A gifted and prolific poet's second collection (and first US appearance) is a mixed bag—some stories imaginatively conceived and deftly rendered, others falling flat—but all here reveal Fainlight's dark and disturbing vision of what constitutes human nature. Together, these tales (19 in four sections) disclose a bleak world where sensitive children are misunderstood, unrepentant murderers walk away from their crimes undetected, betrayal and isolation are inescapable facts of life, and sexuality leads to violence or even death. Fainlight is at her best when she sticks closest to home, and the opener, ``A Wizard's Robe Patterned With Stars and Moons,'' explores effectively a child's illusory escape from a war that has sent her father overseas.
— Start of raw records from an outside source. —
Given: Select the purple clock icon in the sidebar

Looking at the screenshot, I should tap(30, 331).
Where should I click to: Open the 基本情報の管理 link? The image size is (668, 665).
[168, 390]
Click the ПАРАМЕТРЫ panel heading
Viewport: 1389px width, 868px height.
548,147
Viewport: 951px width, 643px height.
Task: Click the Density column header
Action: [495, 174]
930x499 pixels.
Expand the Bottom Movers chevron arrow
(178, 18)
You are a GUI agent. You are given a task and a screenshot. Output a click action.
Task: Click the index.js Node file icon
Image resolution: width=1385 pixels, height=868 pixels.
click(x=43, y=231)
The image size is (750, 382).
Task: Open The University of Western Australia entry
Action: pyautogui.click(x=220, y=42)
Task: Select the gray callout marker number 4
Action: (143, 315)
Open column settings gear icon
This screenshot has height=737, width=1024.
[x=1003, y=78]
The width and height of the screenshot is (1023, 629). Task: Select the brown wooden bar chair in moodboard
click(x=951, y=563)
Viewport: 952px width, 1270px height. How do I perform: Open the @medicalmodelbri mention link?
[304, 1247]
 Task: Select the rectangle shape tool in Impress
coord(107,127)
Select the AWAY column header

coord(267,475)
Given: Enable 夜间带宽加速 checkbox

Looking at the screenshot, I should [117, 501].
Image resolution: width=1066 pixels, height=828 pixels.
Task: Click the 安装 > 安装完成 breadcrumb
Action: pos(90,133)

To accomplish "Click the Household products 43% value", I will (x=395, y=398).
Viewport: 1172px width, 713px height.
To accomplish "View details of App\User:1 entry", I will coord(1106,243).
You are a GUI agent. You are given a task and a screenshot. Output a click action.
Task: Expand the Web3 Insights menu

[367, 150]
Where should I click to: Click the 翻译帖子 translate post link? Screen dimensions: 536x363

In the poignant ``Malted Milk,'' a woman returns after 40 years to a childhood home that is scarcely identifiable in its modern incarnation. But later pieces wander off with no discernible destination and assume a stilted and lifeless tone that doesn't cooperate with their chilling subject matter. ``Soir de Fàte''—an older couple's intention to rape a young woman is cut short when they accidentally murder her—rings false, and the sadomasochistic ``Pleasure'' ends on an off-kilter note of delight. The stories in the final and weakest section enter awkwardly into a realm of fantasy and perversion, abandoning in the process any larger context: ``The Fish-Scale Shirt,'' a heavy-handed contemporary fairy tale, leaves the reader cold. By the last (and title) story, Fainlight's lost control of what initially seemed a subtle, haunting style; what's intended to be shocking and metaphorical is merely gratuitous. Fainlight's undeniable ability to create an immediate mood is prominent early on, but, overall, her disjointed collection ends on a shrill—and ultimately unsatisfying—note.